▸ **DATASET EXCERPTS**:
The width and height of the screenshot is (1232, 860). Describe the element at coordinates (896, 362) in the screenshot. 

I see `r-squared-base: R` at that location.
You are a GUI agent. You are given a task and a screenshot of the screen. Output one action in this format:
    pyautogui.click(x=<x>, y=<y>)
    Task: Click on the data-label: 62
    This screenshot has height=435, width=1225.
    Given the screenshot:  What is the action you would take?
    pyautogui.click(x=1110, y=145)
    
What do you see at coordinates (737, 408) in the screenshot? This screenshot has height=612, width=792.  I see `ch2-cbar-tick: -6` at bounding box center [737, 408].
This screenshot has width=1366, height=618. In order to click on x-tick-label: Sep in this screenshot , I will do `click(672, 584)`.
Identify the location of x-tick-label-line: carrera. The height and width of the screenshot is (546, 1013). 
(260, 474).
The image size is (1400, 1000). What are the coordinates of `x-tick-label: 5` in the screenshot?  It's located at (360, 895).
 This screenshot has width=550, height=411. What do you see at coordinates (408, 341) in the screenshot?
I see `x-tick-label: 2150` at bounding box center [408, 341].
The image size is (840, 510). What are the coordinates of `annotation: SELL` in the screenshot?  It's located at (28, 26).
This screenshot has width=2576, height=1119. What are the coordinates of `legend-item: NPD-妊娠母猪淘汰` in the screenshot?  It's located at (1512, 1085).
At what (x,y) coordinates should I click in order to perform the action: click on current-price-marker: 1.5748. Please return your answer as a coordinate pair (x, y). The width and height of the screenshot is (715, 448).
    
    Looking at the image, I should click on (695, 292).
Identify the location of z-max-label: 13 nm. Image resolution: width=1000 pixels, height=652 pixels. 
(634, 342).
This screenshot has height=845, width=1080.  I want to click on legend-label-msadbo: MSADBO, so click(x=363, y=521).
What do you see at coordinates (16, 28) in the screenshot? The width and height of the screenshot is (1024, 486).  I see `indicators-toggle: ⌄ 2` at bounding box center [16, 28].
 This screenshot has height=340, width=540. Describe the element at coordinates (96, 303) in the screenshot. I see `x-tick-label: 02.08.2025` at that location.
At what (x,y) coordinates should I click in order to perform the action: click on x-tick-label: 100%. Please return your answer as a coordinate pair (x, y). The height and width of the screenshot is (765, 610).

▸ **REQUEST**: Reproduce the records word for word. Begin at the line that contains "What do you see at coordinates (16, 28)" and stop after the last line of the records.

▸ **REPLY TO THE EXERCISE**:
What do you see at coordinates (16, 28) in the screenshot? The width and height of the screenshot is (1024, 486).  I see `indicators-toggle: ⌄ 2` at bounding box center [16, 28].
 This screenshot has height=340, width=540. Describe the element at coordinates (96, 303) in the screenshot. I see `x-tick-label: 02.08.2025` at that location.
At what (x,y) coordinates should I click in order to perform the action: click on x-tick-label: 100%. Please return your answer as a coordinate pair (x, y). The height and width of the screenshot is (765, 610).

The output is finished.